Type de document : Article des Rencontres Recherche Ruminants
Auteur : F. Jourdan
Résumé : Le XIXe siècle est marqué par un mouvement général de pacification des moeurs qui implique également la protection animale : construction des premiers abattoirs en périphérie des villes, interdiction des « tueries », apparition des premières organisations et législations de protection des animaux. Un siècle plus tard, ce processus d’« humanisation » de l’abattage se poursuit : les techniques d’étourdissement évoluent puis se généralisent dans la seconde moitié du XXe siècle, en parallèle du processus d’industrialisation des abattoirs. Cette dynamique d’invisibilisation et de pacification de l’abattage aboutit à un effacement de la mort des animaux d’élevage.

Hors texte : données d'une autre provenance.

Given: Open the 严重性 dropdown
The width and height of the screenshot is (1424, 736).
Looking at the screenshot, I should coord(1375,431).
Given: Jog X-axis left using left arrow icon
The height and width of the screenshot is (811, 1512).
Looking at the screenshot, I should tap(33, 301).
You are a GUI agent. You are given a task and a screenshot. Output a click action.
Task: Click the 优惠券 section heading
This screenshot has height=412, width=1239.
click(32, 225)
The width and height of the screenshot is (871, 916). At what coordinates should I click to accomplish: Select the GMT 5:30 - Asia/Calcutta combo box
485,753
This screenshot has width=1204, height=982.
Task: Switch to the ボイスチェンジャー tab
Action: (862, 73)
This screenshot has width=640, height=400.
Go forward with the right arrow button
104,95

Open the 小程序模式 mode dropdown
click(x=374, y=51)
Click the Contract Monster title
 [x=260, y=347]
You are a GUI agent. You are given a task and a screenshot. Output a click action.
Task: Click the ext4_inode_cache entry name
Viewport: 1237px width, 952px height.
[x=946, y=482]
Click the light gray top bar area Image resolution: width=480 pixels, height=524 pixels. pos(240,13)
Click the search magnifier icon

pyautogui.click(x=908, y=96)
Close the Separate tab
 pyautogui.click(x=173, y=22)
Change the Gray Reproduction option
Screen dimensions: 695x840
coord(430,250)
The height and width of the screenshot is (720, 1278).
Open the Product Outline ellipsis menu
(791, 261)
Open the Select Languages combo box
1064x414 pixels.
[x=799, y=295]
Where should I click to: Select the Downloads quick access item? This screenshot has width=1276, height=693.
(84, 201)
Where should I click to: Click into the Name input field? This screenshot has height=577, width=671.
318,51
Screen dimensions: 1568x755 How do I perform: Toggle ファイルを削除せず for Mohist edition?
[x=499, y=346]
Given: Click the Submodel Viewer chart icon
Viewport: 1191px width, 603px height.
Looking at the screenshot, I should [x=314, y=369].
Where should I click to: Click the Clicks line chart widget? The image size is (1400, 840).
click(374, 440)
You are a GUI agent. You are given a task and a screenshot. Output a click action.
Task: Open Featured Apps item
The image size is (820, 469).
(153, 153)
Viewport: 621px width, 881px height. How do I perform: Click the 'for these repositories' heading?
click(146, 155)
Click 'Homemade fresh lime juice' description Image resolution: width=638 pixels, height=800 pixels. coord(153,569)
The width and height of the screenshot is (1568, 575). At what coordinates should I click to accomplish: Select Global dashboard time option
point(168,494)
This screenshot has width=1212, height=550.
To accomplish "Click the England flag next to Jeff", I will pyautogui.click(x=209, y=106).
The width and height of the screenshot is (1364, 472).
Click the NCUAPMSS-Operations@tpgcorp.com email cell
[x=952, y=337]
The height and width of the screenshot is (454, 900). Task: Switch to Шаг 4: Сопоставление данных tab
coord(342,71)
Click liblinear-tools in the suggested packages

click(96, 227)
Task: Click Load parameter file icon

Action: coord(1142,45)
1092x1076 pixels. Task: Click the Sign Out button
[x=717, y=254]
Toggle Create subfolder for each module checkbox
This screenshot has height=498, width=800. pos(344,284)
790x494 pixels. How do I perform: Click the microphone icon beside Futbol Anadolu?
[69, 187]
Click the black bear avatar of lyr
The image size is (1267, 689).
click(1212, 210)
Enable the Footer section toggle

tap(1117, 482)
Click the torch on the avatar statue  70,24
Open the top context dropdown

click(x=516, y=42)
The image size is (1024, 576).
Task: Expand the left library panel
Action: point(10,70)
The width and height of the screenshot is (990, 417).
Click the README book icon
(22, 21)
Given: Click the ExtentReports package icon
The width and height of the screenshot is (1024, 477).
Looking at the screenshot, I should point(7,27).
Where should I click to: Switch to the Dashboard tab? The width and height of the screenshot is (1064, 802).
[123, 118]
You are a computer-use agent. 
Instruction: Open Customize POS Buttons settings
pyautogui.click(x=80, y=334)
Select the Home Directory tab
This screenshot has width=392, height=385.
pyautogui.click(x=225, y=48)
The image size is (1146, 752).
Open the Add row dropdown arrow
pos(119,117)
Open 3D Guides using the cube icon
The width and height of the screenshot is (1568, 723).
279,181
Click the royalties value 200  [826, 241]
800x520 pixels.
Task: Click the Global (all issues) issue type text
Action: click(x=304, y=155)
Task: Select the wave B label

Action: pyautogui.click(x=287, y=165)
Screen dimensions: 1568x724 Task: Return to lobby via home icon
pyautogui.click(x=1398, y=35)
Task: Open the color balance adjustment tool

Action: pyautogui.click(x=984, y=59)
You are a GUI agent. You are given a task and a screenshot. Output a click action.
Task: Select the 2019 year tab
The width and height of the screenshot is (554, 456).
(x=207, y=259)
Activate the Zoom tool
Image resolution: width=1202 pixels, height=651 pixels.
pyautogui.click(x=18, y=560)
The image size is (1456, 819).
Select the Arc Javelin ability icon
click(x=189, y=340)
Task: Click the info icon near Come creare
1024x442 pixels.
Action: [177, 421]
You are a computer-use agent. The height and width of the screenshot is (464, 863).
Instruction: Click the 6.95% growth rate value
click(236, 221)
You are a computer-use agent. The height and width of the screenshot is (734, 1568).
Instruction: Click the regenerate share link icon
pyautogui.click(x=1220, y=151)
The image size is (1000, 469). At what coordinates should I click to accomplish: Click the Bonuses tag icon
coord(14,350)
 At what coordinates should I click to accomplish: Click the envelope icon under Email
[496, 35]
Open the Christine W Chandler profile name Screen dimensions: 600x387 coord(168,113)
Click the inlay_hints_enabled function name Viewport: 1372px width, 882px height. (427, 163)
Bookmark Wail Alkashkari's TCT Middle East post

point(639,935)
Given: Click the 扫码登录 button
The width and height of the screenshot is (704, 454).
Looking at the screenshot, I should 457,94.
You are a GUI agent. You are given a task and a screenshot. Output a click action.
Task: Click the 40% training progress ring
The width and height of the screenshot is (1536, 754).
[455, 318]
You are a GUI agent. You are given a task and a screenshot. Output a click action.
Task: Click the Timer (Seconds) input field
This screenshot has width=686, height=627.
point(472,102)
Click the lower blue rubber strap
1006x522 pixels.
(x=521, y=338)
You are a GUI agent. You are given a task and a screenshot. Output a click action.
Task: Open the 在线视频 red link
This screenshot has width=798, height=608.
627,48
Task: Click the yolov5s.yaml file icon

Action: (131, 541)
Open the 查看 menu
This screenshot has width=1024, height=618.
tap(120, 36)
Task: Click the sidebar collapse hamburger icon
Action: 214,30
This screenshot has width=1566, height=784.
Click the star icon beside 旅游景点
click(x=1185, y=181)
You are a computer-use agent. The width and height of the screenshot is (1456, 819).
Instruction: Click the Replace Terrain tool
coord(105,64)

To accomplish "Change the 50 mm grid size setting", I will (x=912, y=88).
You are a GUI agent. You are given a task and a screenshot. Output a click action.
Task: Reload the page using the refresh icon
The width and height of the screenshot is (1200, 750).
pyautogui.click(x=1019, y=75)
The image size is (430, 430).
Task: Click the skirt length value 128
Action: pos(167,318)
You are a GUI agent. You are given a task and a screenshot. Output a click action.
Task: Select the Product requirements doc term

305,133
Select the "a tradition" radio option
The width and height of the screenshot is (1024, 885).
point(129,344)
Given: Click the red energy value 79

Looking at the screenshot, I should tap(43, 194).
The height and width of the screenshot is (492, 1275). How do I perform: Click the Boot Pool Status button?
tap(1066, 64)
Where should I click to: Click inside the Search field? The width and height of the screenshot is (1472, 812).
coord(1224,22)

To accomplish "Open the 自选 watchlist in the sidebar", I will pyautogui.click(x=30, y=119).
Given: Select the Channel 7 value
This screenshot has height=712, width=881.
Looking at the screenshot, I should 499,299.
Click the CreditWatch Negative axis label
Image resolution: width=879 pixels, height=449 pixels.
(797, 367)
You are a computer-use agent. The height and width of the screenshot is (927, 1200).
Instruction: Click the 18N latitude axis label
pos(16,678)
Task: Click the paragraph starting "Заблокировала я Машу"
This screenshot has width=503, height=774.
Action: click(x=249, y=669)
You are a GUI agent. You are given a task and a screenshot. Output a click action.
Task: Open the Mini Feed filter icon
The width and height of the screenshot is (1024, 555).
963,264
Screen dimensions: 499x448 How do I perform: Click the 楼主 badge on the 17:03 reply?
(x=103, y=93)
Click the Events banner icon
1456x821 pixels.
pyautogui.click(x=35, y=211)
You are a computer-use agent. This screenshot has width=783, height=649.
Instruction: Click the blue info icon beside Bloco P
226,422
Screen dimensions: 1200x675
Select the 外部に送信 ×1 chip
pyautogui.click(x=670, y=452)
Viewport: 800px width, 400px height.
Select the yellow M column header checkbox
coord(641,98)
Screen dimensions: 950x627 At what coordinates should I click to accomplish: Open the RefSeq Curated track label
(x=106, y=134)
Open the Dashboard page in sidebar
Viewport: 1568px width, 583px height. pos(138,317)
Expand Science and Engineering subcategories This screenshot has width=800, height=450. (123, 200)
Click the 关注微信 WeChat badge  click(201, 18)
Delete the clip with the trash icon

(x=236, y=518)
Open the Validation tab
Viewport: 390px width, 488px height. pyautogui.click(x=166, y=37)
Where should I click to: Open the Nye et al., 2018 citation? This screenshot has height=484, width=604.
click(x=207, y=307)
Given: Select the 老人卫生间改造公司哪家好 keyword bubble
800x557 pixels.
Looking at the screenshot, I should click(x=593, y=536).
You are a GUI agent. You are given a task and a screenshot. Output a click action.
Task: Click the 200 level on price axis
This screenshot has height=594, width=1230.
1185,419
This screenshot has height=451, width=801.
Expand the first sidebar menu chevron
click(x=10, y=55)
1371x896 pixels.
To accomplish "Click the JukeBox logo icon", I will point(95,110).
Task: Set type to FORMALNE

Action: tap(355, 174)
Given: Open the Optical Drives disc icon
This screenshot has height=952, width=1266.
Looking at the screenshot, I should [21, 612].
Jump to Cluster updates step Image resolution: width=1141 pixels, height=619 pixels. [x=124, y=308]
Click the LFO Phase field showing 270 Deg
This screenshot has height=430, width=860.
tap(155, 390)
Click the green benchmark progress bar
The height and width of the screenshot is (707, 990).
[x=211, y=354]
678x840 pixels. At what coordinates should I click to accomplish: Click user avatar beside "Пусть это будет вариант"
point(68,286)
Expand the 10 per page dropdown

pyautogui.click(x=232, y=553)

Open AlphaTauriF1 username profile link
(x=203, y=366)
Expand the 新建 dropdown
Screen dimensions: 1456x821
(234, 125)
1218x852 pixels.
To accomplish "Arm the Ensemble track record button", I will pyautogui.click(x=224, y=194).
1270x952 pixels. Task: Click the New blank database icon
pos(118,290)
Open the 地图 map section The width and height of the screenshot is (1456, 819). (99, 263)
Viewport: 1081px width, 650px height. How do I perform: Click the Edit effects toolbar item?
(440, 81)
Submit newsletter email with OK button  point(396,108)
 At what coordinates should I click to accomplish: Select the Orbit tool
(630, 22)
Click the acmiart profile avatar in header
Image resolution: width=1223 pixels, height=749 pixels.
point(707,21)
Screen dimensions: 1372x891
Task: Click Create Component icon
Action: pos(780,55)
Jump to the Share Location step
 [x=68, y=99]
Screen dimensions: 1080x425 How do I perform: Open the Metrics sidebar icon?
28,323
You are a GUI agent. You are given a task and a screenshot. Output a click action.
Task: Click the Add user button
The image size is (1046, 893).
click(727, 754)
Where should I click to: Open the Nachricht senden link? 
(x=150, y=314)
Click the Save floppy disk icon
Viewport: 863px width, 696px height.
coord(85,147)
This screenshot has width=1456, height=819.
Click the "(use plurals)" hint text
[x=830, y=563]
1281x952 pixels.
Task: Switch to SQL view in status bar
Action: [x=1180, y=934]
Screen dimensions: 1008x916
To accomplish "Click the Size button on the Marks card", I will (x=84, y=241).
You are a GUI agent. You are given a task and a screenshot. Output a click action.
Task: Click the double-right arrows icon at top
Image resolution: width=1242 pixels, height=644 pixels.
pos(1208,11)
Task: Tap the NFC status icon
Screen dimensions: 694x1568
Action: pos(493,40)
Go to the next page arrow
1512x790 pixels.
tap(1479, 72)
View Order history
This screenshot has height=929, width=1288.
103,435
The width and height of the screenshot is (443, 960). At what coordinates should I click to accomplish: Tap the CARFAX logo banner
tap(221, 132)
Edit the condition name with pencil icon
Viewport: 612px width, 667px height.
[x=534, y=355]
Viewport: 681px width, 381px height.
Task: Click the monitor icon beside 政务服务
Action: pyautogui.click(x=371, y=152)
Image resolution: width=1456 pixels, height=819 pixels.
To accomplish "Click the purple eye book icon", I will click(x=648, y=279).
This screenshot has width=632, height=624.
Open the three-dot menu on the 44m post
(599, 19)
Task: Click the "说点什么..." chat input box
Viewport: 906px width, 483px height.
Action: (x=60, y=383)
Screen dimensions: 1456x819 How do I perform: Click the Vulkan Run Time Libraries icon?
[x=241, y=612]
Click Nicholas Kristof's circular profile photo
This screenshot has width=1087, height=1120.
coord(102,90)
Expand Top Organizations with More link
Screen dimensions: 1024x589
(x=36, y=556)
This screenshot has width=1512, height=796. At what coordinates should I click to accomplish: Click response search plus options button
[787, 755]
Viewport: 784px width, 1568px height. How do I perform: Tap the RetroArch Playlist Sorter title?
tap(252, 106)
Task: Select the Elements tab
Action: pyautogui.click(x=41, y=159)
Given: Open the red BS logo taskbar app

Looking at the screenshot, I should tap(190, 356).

Pour autant, les débats sur la question n’ont pas disparu. A l’inverse, ils se sont amplifiés et durcis depuis les années 2000 et la montée en puissance des mouvements animalistes. Sur la base d’une enquête dans une douzaine d’abattoirs et d’un corpus de 58 entretiens réalisés auprès d’acteurs des filières viandes, nous faisons l’hypothèse que l’intérêt croissant pour le bien-être animal s’inscrit dans le prolongement du processus d’effacement de la mort des animaux d’élevage. Il débouche d’un côté sur un verrouillage des abattoirs, de l’autre sur une « intensification » des techniques d’étourdissement, au point de transformer certaines d’entre elles en instrument d’abattage. Ces résultats nous amènent in fine à discuter de ce phénomène d’effacement séculaire à l’aune du concept d’anomie.